=== Your task ===
The records that follow must be repeated exactly as they stand.

Stored records:
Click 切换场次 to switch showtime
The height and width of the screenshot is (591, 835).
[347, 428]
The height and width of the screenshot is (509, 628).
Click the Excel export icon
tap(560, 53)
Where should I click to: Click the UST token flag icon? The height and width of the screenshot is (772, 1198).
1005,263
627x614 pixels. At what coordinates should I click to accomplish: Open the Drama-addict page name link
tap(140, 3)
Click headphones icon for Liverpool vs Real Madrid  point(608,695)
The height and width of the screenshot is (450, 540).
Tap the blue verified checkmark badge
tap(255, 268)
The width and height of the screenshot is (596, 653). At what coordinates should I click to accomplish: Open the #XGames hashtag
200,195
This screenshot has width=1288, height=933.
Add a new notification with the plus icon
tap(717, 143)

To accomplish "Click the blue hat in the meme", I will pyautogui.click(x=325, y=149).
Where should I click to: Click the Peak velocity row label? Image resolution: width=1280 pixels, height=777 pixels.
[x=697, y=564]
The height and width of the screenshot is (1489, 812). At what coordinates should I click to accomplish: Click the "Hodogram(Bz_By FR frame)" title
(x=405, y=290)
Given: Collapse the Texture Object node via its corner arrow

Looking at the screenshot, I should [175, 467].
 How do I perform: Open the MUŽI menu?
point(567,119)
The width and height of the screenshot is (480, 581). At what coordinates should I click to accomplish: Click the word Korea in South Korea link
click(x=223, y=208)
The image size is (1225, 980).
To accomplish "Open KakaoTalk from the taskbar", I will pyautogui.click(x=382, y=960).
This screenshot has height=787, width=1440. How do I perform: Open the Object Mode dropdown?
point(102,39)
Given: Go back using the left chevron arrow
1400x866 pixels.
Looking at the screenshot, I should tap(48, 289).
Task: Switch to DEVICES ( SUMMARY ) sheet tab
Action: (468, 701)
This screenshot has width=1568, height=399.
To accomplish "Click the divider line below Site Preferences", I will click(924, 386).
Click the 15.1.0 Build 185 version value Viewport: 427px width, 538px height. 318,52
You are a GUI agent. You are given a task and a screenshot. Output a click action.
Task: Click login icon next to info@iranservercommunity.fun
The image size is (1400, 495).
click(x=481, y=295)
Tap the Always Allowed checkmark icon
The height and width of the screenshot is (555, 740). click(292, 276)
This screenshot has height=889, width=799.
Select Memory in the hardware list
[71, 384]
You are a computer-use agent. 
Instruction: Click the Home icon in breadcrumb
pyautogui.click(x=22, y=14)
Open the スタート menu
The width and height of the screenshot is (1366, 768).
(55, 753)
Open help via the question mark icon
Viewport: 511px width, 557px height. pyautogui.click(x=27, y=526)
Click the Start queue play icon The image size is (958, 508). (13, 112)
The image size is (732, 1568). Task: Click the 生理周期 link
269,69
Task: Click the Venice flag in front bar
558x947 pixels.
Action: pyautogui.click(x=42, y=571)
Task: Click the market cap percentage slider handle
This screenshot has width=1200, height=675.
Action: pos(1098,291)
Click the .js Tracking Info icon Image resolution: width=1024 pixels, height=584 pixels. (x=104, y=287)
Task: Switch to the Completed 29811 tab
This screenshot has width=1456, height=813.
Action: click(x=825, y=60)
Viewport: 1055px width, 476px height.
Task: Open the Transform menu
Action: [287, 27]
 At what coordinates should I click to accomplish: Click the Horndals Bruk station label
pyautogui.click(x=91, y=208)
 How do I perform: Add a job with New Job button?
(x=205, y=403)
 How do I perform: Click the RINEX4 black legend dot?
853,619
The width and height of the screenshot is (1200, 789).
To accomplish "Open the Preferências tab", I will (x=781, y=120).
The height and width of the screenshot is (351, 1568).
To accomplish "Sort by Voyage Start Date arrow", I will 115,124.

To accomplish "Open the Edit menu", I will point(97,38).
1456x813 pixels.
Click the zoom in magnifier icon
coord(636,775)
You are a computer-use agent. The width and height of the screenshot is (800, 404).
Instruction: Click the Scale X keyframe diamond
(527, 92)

=== Solution ===
Click 切换场次 to switch showtime
The height and width of the screenshot is (591, 835).
[347, 428]
The height and width of the screenshot is (509, 628).
Click the Excel export icon
tap(560, 53)
Where should I click to: Click the UST token flag icon? The height and width of the screenshot is (772, 1198).
1005,263
627x614 pixels. At what coordinates should I click to accomplish: Open the Drama-addict page name link
tap(140, 3)
Click headphones icon for Liverpool vs Real Madrid  point(608,695)
The height and width of the screenshot is (450, 540).
Tap the blue verified checkmark badge
tap(255, 268)
The width and height of the screenshot is (596, 653). At what coordinates should I click to accomplish: Open the #XGames hashtag
200,195
This screenshot has width=1288, height=933.
Add a new notification with the plus icon
tap(717, 143)

To accomplish "Click the blue hat in the meme", I will pyautogui.click(x=325, y=149).
Where should I click to: Click the Peak velocity row label? Image resolution: width=1280 pixels, height=777 pixels.
[x=697, y=564]
The height and width of the screenshot is (1489, 812). At what coordinates should I click to accomplish: Click the "Hodogram(Bz_By FR frame)" title
(x=405, y=290)
Given: Collapse the Texture Object node via its corner arrow

Looking at the screenshot, I should [175, 467].
 How do I perform: Open the MUŽI menu?
point(567,119)
The width and height of the screenshot is (480, 581). At what coordinates should I click to accomplish: Click the word Korea in South Korea link
click(x=223, y=208)
The image size is (1225, 980).
To accomplish "Open KakaoTalk from the taskbar", I will pyautogui.click(x=382, y=960).
This screenshot has height=787, width=1440. How do I perform: Open the Object Mode dropdown?
point(102,39)
Given: Go back using the left chevron arrow
1400x866 pixels.
Looking at the screenshot, I should tap(48, 289).
Task: Switch to DEVICES ( SUMMARY ) sheet tab
Action: (468, 701)
This screenshot has width=1568, height=399.
To accomplish "Click the divider line below Site Preferences", I will click(924, 386).
Click the 15.1.0 Build 185 version value Viewport: 427px width, 538px height. 318,52
You are a GUI agent. You are given a task and a screenshot. Output a click action.
Task: Click login icon next to info@iranservercommunity.fun
The image size is (1400, 495).
click(x=481, y=295)
Tap the Always Allowed checkmark icon
The height and width of the screenshot is (555, 740). click(292, 276)
This screenshot has height=889, width=799.
Select Memory in the hardware list
[71, 384]
You are a computer-use agent. 
Instruction: Click the Home icon in breadcrumb
pyautogui.click(x=22, y=14)
Open the スタート menu
The width and height of the screenshot is (1366, 768).
(55, 753)
Open help via the question mark icon
Viewport: 511px width, 557px height. pyautogui.click(x=27, y=526)
Click the Start queue play icon The image size is (958, 508). (13, 112)
The image size is (732, 1568). Task: Click the 生理周期 link
269,69
Task: Click the Venice flag in front bar
558x947 pixels.
Action: pyautogui.click(x=42, y=571)
Task: Click the market cap percentage slider handle
This screenshot has width=1200, height=675.
Action: pos(1098,291)
Click the .js Tracking Info icon Image resolution: width=1024 pixels, height=584 pixels. (x=104, y=287)
Task: Switch to the Completed 29811 tab
This screenshot has width=1456, height=813.
Action: click(x=825, y=60)
Viewport: 1055px width, 476px height.
Task: Open the Transform menu
Action: [287, 27]
 At what coordinates should I click to accomplish: Click the Horndals Bruk station label
pyautogui.click(x=91, y=208)
 How do I perform: Add a job with New Job button?
(x=205, y=403)
 How do I perform: Click the RINEX4 black legend dot?
853,619
The width and height of the screenshot is (1200, 789).
To accomplish "Open the Preferências tab", I will (x=781, y=120).
The height and width of the screenshot is (351, 1568).
To accomplish "Sort by Voyage Start Date arrow", I will 115,124.

To accomplish "Open the Edit menu", I will point(97,38).
1456x813 pixels.
Click the zoom in magnifier icon
coord(636,775)
You are a computer-use agent. The width and height of the screenshot is (800, 404).
Instruction: Click the Scale X keyframe diamond
(527, 92)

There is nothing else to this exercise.